In una scoperta rivoluzionaria, il James Webb Space Telescope (JWST) ha presentato dati che mettono in discussione direttamente la nostra attuale comprensione dell’Universo.
Per anni, i cosmologi hanno fissato la sua età a circa 13,8 miliardi di anni. Tuttavia, le nuove scoperte del JWST hanno rivelato che questa potrebbe essere una grande sottostima.
Come ha fatto un telescopio a sconvolgere una convinzione così radicata?
Quanto è realmente vecchio l’Universo?
I segreti dell’Universo sono vasti, ma nessuno è stato così enigmatico come la presenza delle “galassie primordiali impossibili“, così chiamate per i loro peculiari periodi di formazione.
Secondo i modelli esistenti, queste galassie, emerse durante l’alba cosmica, circa 500-800 milioni di anni dopo il big bang, non avrebbero dovuto sviluppare dischi e rigonfiamenti così rapidamente: “È come vedere un bambino con la saggezza di un ottuagenario“, ha affermato un ricercatore, spiegando il paradosso.
Le giovani galassie sembrano aver subito vasti periodi di evoluzione. A complicare ulteriormente il quadro, alcune galassie più piccole sembrano avere una massa maggiore rispetto alle loro controparti più grandi, andando contro la saggezza convenzionale.
Lo studio
Per comprendere l’età dell’Universo, bisogna prima comprendere il concetto di redshift nella luce emessa dalle galassie lontane. Proprio come l’ effetto Doppler nel suono, in cui i rumori provenienti da una sorgente in avvicinamento sembrano più acuti e quelli provenienti da una sorgente in allontanamento sembrano più gravi, anche la luce subisce spostamenti di frequenza. In questo contesto, uno spostamento verso il rosso indica un corpo celeste che si allontana da noi. Più la galassia è distante, più questo spostamento verso il rosso diventa pronunciato.
Storicamente, un’ipotesi nota come teoria della “luce stanca” ha indicato che la luce perde energia durante i suoi lunghi viaggi cosmici, portando allo spostamento verso il rosso. Poiché non è riuscita a spiegare numerose osservazioni, questa teoria è stata ampiamente accantonata.
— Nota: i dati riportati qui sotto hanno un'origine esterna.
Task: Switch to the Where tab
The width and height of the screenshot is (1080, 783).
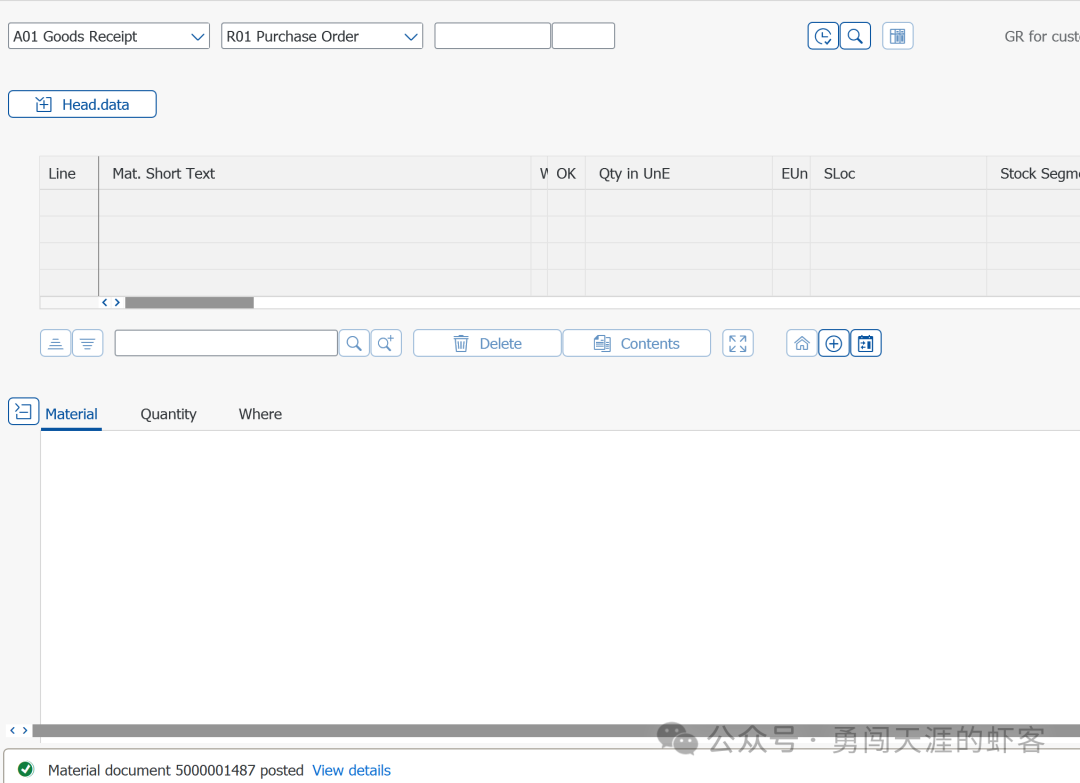Action: coord(260,414)
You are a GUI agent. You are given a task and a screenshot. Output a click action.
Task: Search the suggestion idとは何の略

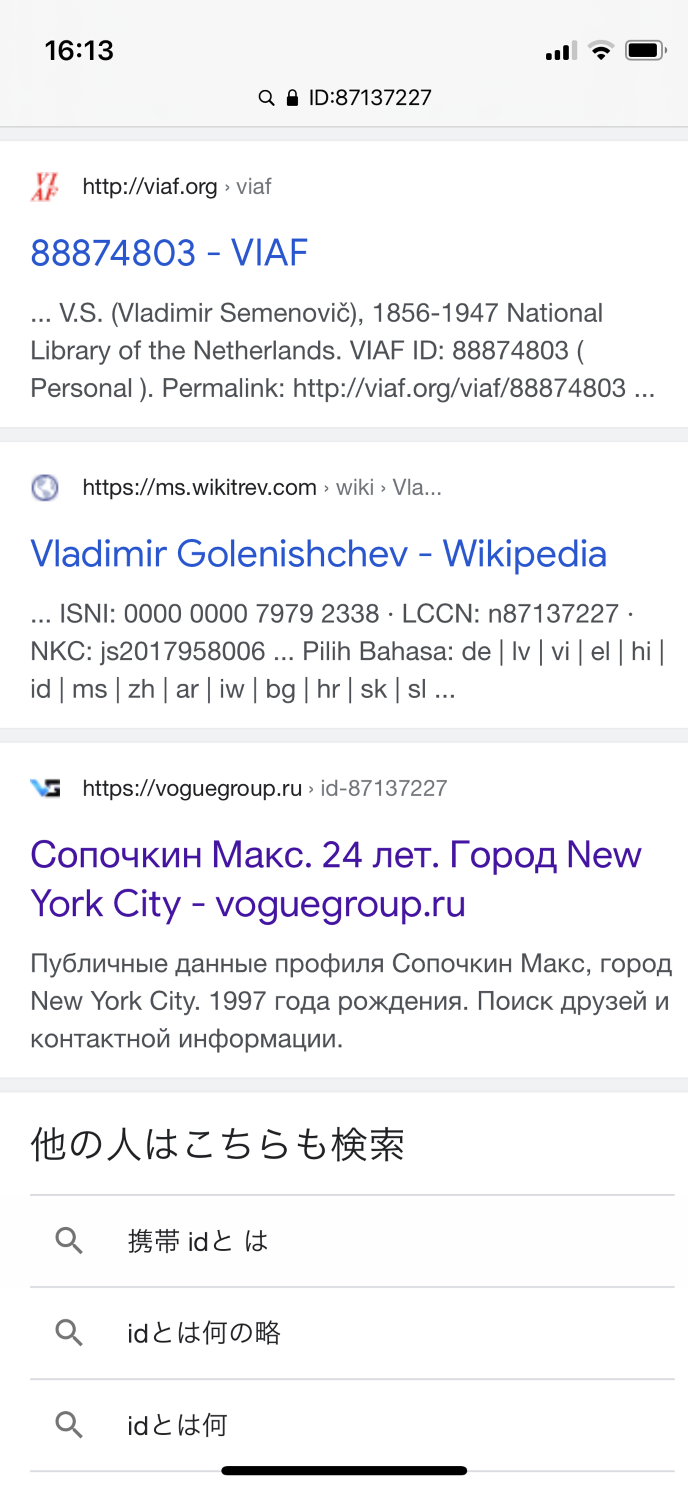[x=204, y=1333]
Il vero punto di svolta nella comprensione del redshift è stata la consapevolezza del ruolo dell’effetto Doppler in esso. Galassie distinte che si allontanano da noi a velocità direttamente proporzionali alla loro distanza hanno rivelato un Universo in continua espansione.
Questa comprensione di è consolidata nel 1964, quando Arno Penzias e Robert Wilson dei Bell Labs si sono imbattuti nella radiazione cosmica di fondo a microonde, una scoperta che ha screditato ulteriormente il modello dello “stato stazionario” e ha dato credito alla teoria dell’Universo in espansione.
L’età dell’Universo dipende in larga misura dal suo tasso di espansione. I dati del lancio del telescopio spaziale Hubble degli anni ’90 hanno visto stime che vanno da 7 miliardi a 20 miliardi di anni. Solo in seguito si è raggiunto un consenso, che ha posto l’età a 13,8 miliardi di anni.
Sebbene studi precedenti abbiano tentato di affrontare l’enigma delle “galassie impossibili” utilizzando il modello della “luce stanca“, hanno avuto in gran parte successo, spesso non riuscendo a spiegare altri fenomeni cosmici come lo spostamento verso il rosso delle supernovae.
“Ho tentato di unire il modello convenzionale del big bang con la teoria della luce stanca, sperando di spiegare sia le supernovae che i dati JWST. Mentre questo ha ampliato l’età del nostro universo a 19,3 miliardi di anni, non è riuscito a spiegare del tutto i dati JWST“, ha spiegato Rajendra Gupta dell’Università di Ottawa.
Combinando la teoria della luce stanca con un modello cosmologico in evoluzione basato sulle costanti di accoppiamento in evoluzione (proposto dal fisico britannico Paul Dirac nel 1937) si sono ottenuti risultati migliori. Questo nuovo modello ibrido ha tenuto conto delle osservazioni del JWST e ha fatto aumentare l’età dell’Universo a ben 26,7 miliardi di anni.
Conclusioni
Molti nella comunità astronomica hanno cercato di attenersi al modello del big bang, tentando spiegazioni che condensano le linee temporali o postulano un rapido accumulo di massa nei buchi neri. Eppure, la tendenza sembra cambiare.
Mentre i dati JWST continuano a mettere in discussione lo status quo cosmologico, la comunità scientifica si sta orientando verso l’adozione di una nuova fisica. Sebbene queste scoperte abbiano scosso convinzioni fondamentali, promettono anche un futuro in cui la nostra comprensione dell’Universo sarà più profonda e meno radicale.
Lo studio è stato pubblicato sul Royal Astronomical Society.